Perspektiven: Geschlechtergeschichte im Mainstream
Denn das Interesse an Geschlechterverhältnissen nimmt zwar zu, aber noch immer wird Geschlechtergeschichte als Spezialgebiet abgetan. Außerdem kommt mit dem neuen Interesse ein neues Risiko hinzu: Ebenso wie in den Gender Studies Forschung existiert, die historisch argumentiert, ohne geschichtswissenschaftlich zu sein, könnte es in Zukunft auch vermehrt geschichtswissenschaftliche Studien geben, die sich mit Geschlechterverhältnissen beschäftigen, ohne den politisch-epistemologischen Prämissen der Geschlechtergeschichte zu folgen. Eine antifeministische Geschlechtergeschichte ist nur dann ein Widerspruch in sich, wenn man die Genese dieses Felds als Vermächtnis interpretiert. Wird nicht vereinzelt längst Forschung über Männer verfasst, die diese gegen die angebliche Gender-Mafia verteidigen möchte? Gibt es nicht Projekte, die Geschlechterverhältnisse zum Thema machen (oft geht es auch hier um Männer und Männlichkeiten), ohne antifeministisch zu sein, aber auch, ohne sich in der Geschlechtergeschichte verorten zu wollen? Das wäre durchaus erlaubt, aber weiterführender ist, die geschlechterhistorischen Diskurse der letzten Jahrzehnte zur Kenntnis zu nehmen. Es lässt sich davon viel lernen, es ist wichtig, auf diesem elaborierten Gebiet nicht hinter die differenzierten Erkenntnisse der Forschung zurückzufallen und es ist unnötig, das Rad neu zu erfinden.

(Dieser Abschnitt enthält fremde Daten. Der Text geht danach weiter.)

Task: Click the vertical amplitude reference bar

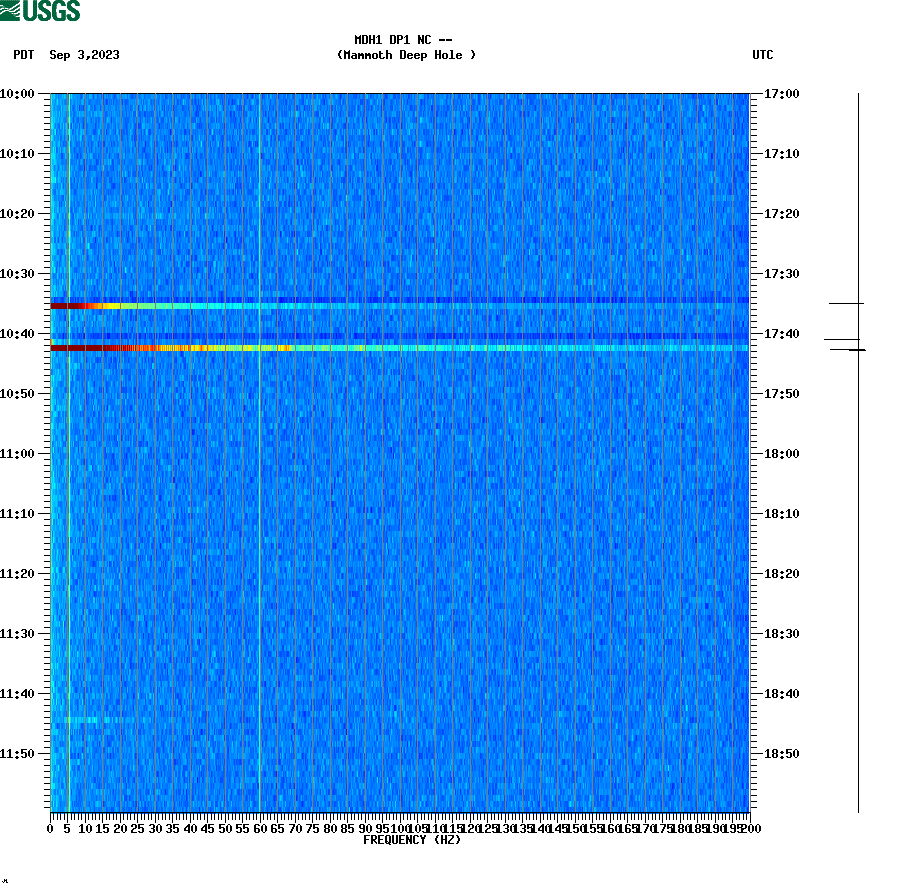Action: click(x=858, y=450)
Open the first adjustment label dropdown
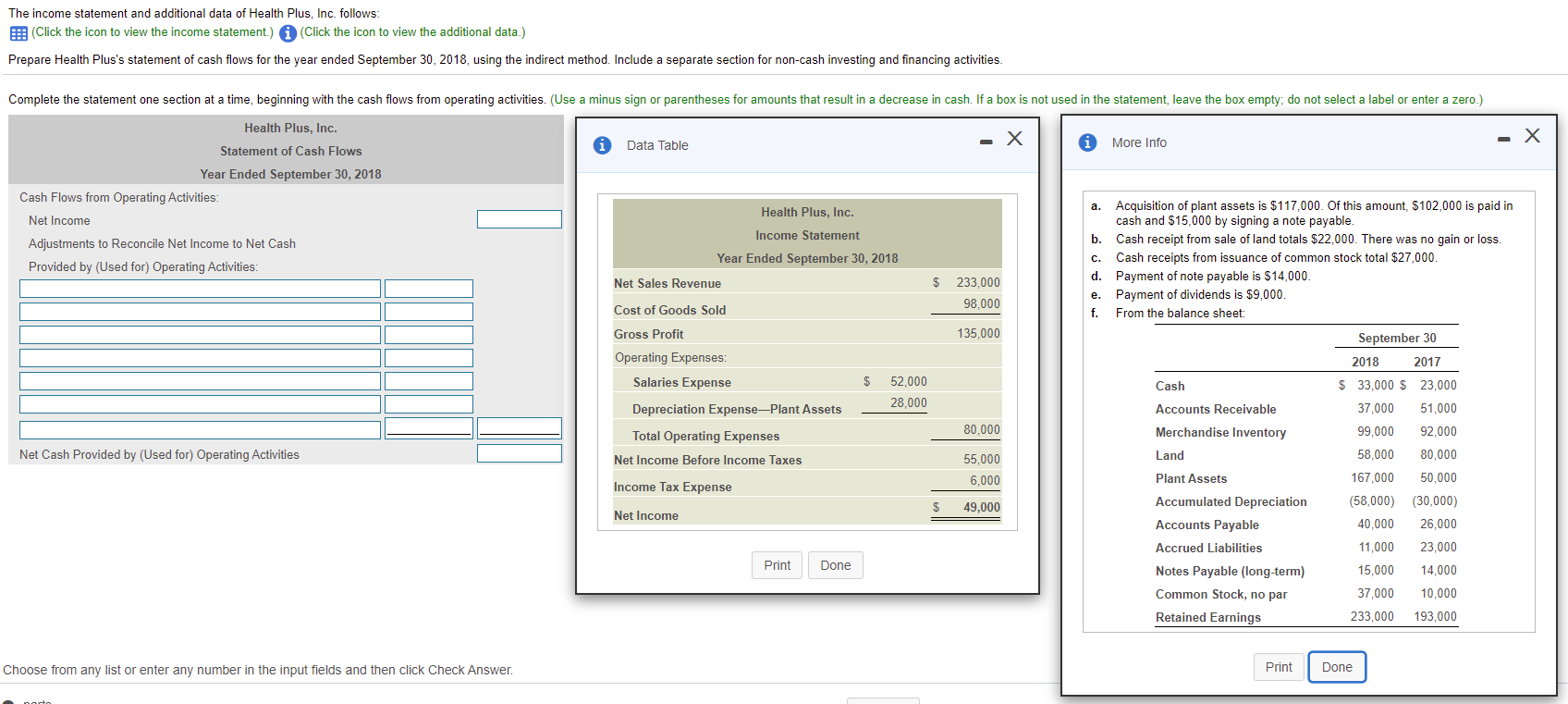The width and height of the screenshot is (1568, 704). [200, 289]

Die Geschlechtergeschichte darf sich mithin über das Interesse an ihren Fragen und Themen freuen und sie braucht dringend eigenständige Lehrstühle, von denen aus das Forschungsfeld gezielt gestaltet wird. Aber parallel muss sie weiterhin um die Anerkennung geschlechterhistorischer Perspektiven im Fach insgesamt kämpfen, auch das ist eine zentrale Aufgabe. Die Debatte über die Relevanz der Kategorie Geschlecht in Feldern, die damit vordergründig wenig zu tun zu haben scheinen, ist versandet und könnte wieder aufgegriffen werden. #metoohistory ist ohnehin eine Herausforderung für das Fach insgesamt. Vielleicht ist daher gerade jetzt ein guter Zeitpunkt für einen Neuanfang in einer schwierigen Beziehung. Das Verhältnis von Geschlechtergeschichte und dem Mainstream des Fachs war lange geprägt von asymmetrischen Aufmerksamkeiten und wechselseitigen Vorwürfen. Dieses Stadium lässt das Positionspapier aber eindrucksvoll hinter sich und darin zeigt sich eine neue Souveränität als inzwischen fest etablierter Teilbereich des Mainstreams. Das bildet eine gute Grundlage, um alte Konfliktlinien ad acta zu legen und in das Gespräch zwischen der Geschlechtergeschichte und Anderen im Fach neu einzusteigen. Mit H-Soz-Kult haben die Autor.innen bereits das dazu passende Forum gewählt. Und vielleicht folgt auf den ersten Scoping Workshop ja ein zweiter, nämlich zu Geschlechtergeschichte und Geschichtswissenschaft?